**Stored rows**
● ● ● ● ●

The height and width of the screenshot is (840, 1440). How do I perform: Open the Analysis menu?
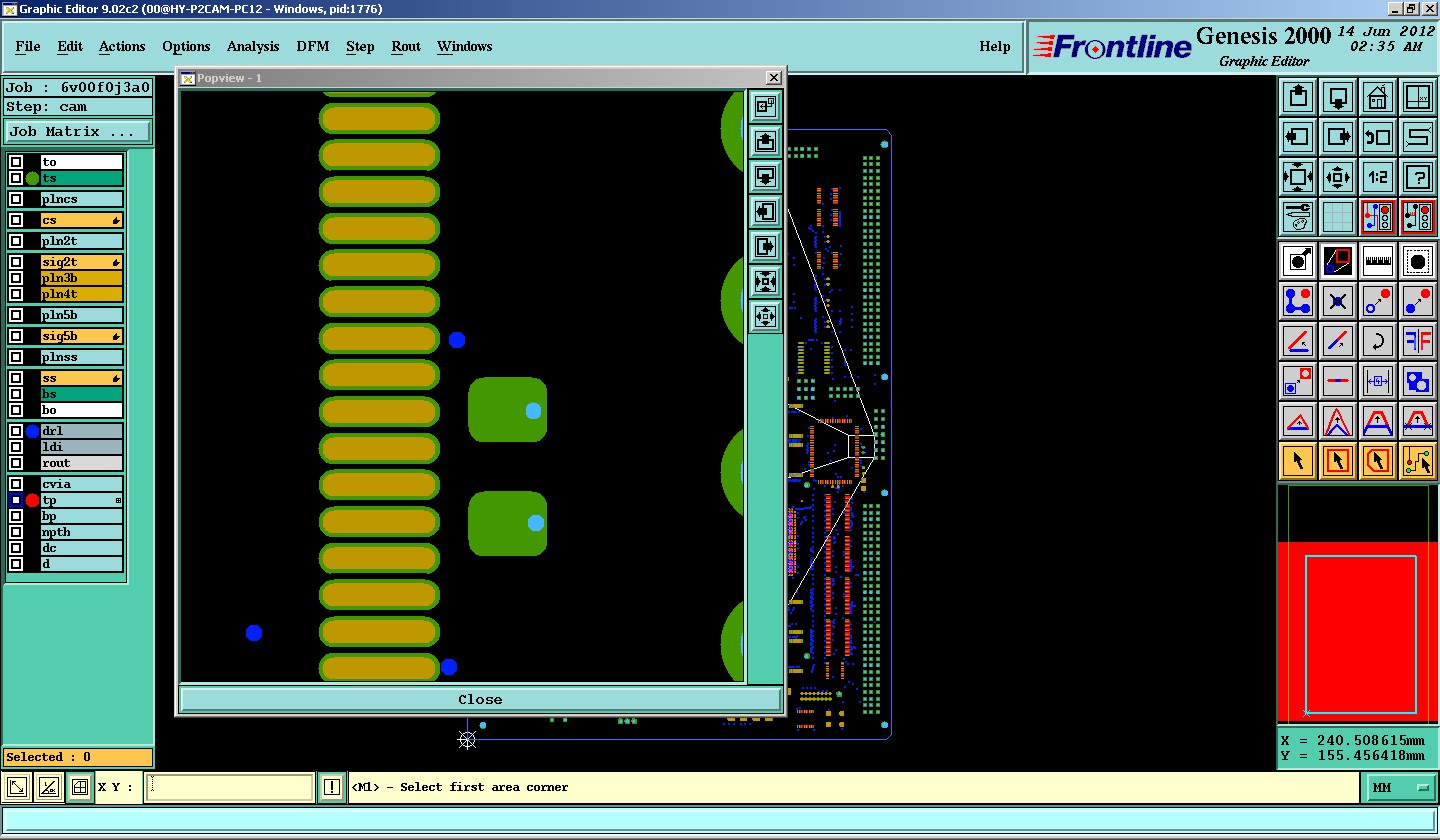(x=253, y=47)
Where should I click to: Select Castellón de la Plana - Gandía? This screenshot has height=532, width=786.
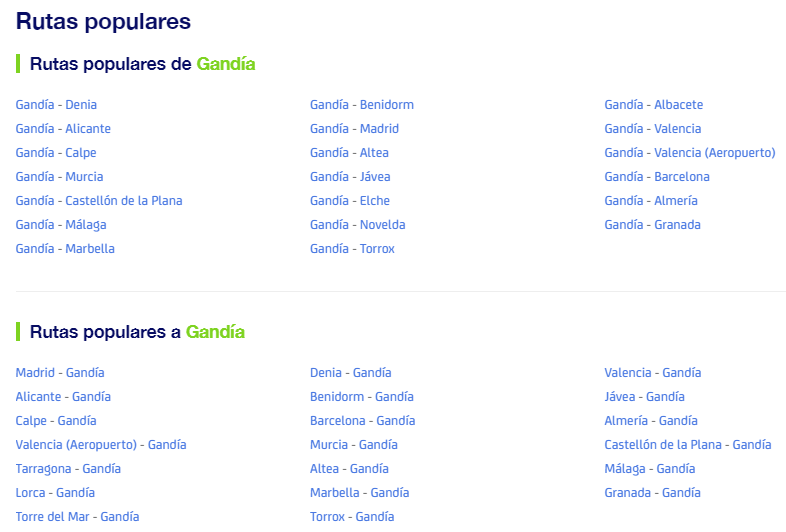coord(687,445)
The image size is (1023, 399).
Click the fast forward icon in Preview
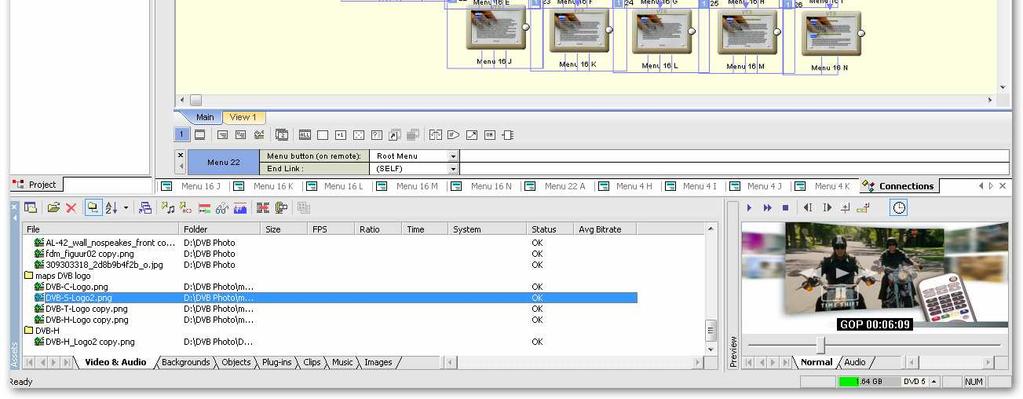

● ● ● ● ●

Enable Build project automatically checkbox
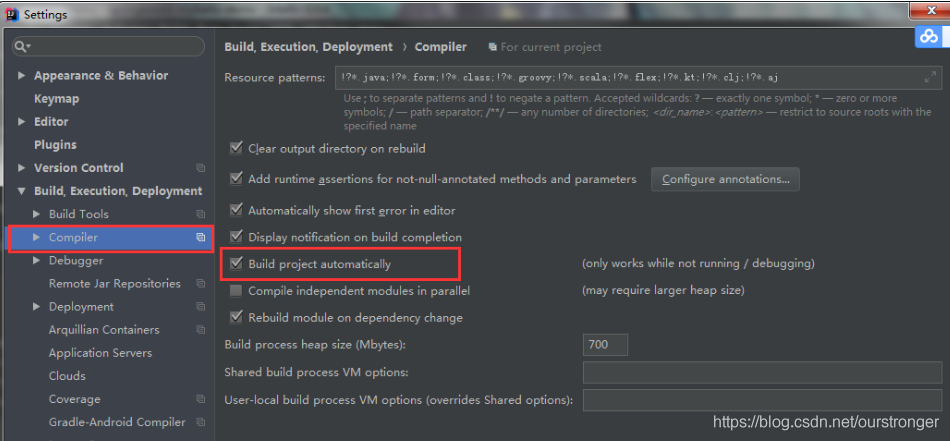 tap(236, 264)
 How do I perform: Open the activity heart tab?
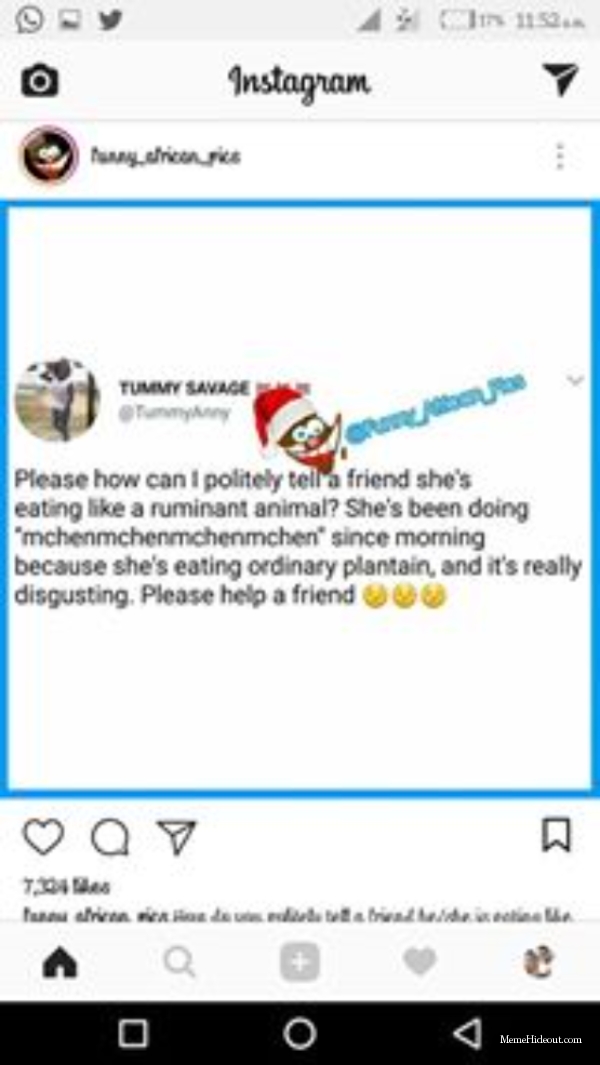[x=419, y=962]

● ● ● ● ●

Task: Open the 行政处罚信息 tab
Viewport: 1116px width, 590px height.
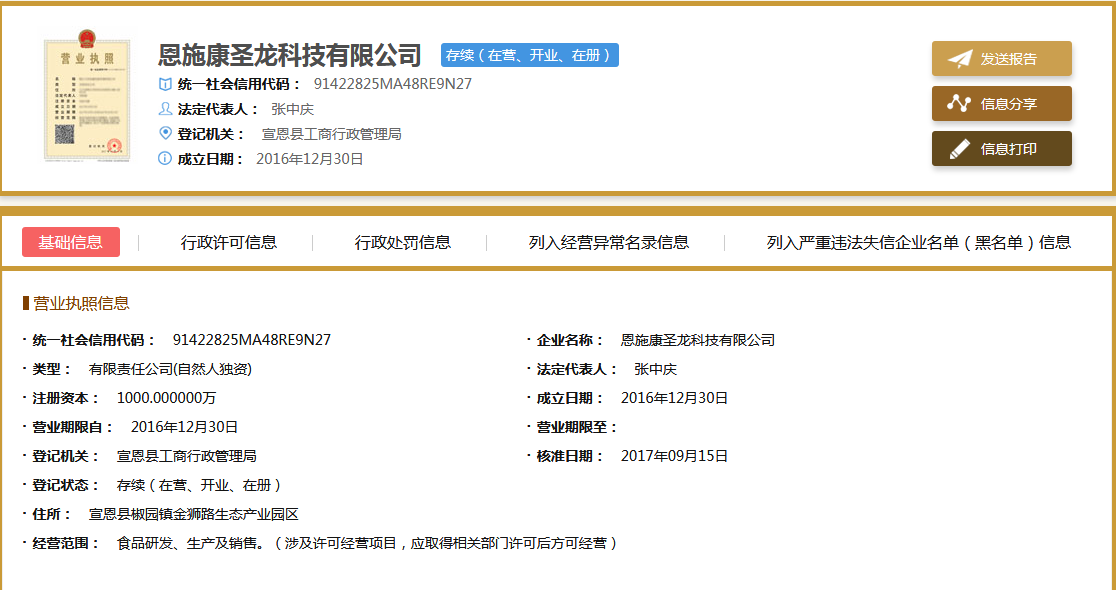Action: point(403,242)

● ● ● ● ●

**Requirement**
Please rewrite the records between the line holding "The height and" and the line holding "Click the fast forward icon in Preview", inclusive, replacing "screenshot" with "image" and changing nothing else. Leave the pictures out of your answer.

**Solution for this problem**
The height and width of the image is (840, 1440). How do I perform: Open the Analysis menu?
(x=253, y=47)
Where should I click to: Select Castellón de la Plana - Gandía? This image has height=532, width=786.
coord(687,445)
The image size is (1023, 399).
Click the fast forward icon in Preview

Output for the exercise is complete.